Martta doğalgazın ithal fiyatı bin metreküp başına 437 dolar. Buna 13 dolar nakliye ekleniyor, ediyor 450 dolar.

Aynı süre içinde tüketiciye satış fiyatı 365 dolar. Fark ya da zarar 85 dolar.

Dünyada artan petrol ve doğalgaz fiyatlarına paralel olarak, mayısta ithal fiyatı 476 dolar. Zarar 123 dolar.

CANIMIZA MİNNET

Türkiye 40 milyar metreküp doğalgaz kullanıyor. Nisan zararı toplam 95 milyon dolar.

Zarar nereden karşılanıyor? Eski deyimle, hazineden. Devlet kesesinden.

Geçmişte, bunun hazin sonuçları var.

Hazineden karşılamak, enflasyona yelken açmakla eş anlamlı. Ünlü kara delikler böyle oluşuyor ve enflasyon yüzde 70’lere fırlıyor.

Öte yandan, fiyatı frenlemenin popülist yanı ortada. "Biz zam yapmıyoruz" iyi bir seçenek. Düşük fiyatla doğalgaz tüketmek, bizim canımıza minnet.

Ama, ilerde bunun faturası daha da ağırlaşır.

Hükümet içinde seslerini yükseltenler var. "Bu fiyata daha fazla destek veremeyiz" türünde.

Belli bir eğilim kendini gösteriyor.

Tıpkı petrolde olduğu gibi, doğalgazda da otomatik fiyatlandırma yakında gündeme gelebilir.

Tepki statlardan başlar

BİRİNCİ lige (teknik adıyla, Turkcell Süper Lig) yükselme maçı. Eskişehirspor ile Boluspor arasında. İki gün önce.

Maçı izleyenler arasında Maliye Bakanı Kemal Unakıtan da var.

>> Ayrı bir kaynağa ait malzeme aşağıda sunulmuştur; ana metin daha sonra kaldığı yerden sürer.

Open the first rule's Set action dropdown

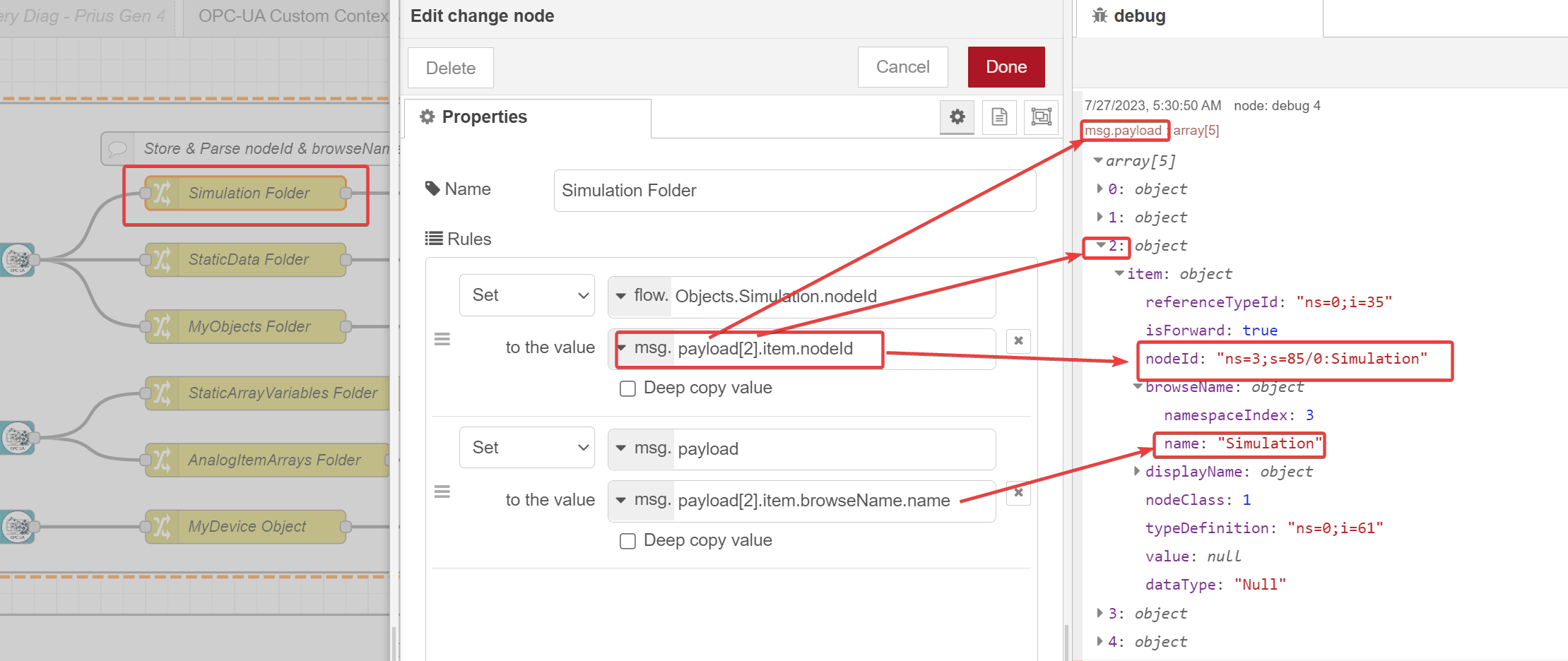(526, 295)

Unakıtan, Eskişehir milletvekili, eşiyle birlikte karşılaşmayı şeref tribününden izliyor. Maçı Eskişehirspor 2-0 kazanıyor ve süper lige çıkıyor.

Ama, ondan önce bir başka olay var. Stadyumda seyirciler, Unakıtan’ı görünce, hep birlikte tempo tutuyor, "siyaset dışarı".

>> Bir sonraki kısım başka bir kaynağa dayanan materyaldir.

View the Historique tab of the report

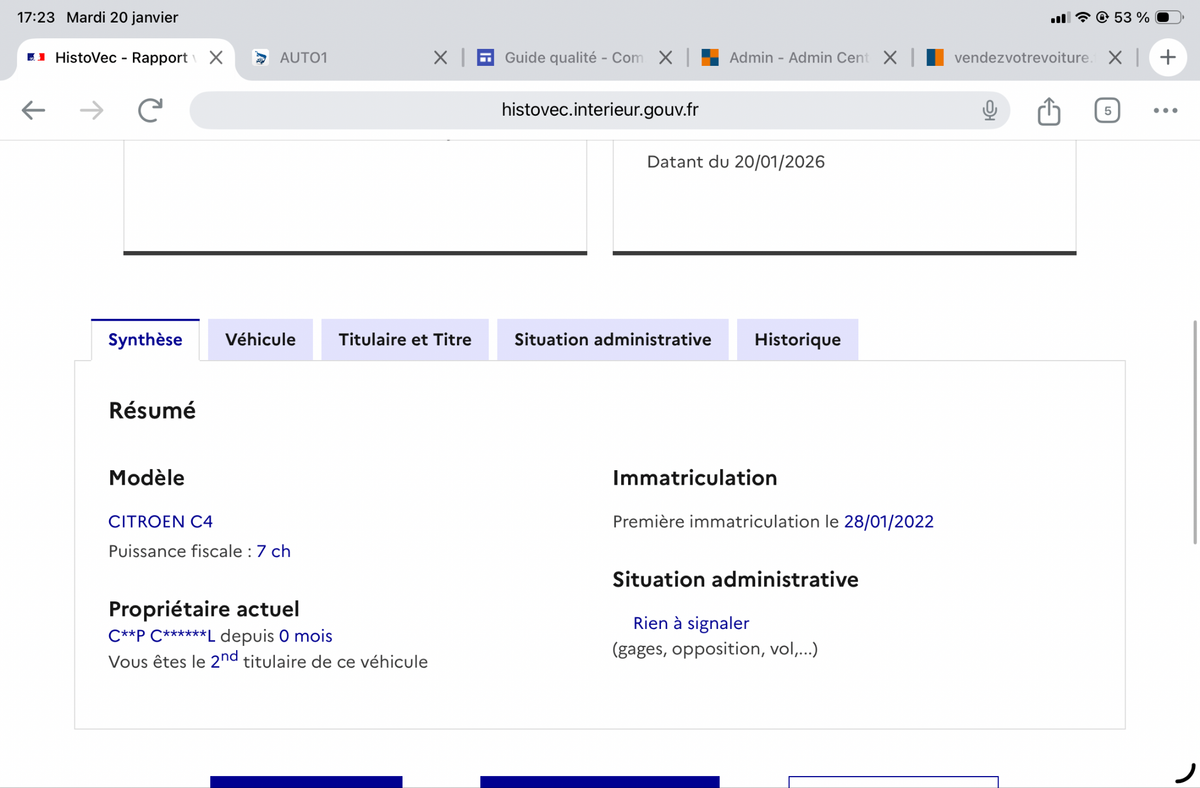pyautogui.click(x=797, y=339)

Aslında nazik bir uyarı. Aleyhte tempo artınca, Unakıtan eşiyle birlikte, stadı terk etmek zorunda kalıyor.

Bu işler böyle. Siyasal iktidara duyulan tepki, kitlesel olarak, önce stadyumlardan yükseliyor. Askeri dönemler dahil. Türkiye’de ve dünyanın her yerinde.

Bir de bakmışsınız, günün birinde, ilgisiz bir nedenden dolayı, üstelik hiç de organize olmayan biçimde, kendiliğinden doğan kitlesel eylemler, iktidar sahiplerine sokakları dar ediyor.

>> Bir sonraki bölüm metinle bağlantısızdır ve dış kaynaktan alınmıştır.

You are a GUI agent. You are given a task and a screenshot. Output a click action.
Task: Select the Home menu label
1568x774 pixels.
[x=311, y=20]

Maçtaki aleyhte sloganlar maçla ilgili değil.

19 Mayıs’ta son konuşma

19 Mayıs 1966. Gençlik ve Spor Bayramı töreninde gençlik adına konuşmayı, dönemin Türkiye Milli Talebe Federasyonu (T.M.T.F.) Başkanı Yücel Akıncı yapıyor.

Akıncı, 19 Mayıs’ta Atatürk’ün gençliğe hitabından örnekler, Bursa nutkundan alıntılar yapıyor ve "Atatürk devrimlerine karşı çıkma cüretini gösteren yobaz zihniyet, Atatürk’ün Meclis kürsüsüne çıkacak kadar güçlenmiştir" diyor.

42 yıl önce.

Bu konuşma üzerine Bakanlar Kurulu karar alıyor, "gençlik adına konuşmaları bayrama fiilen katılanlar yapacaktır" deniyor.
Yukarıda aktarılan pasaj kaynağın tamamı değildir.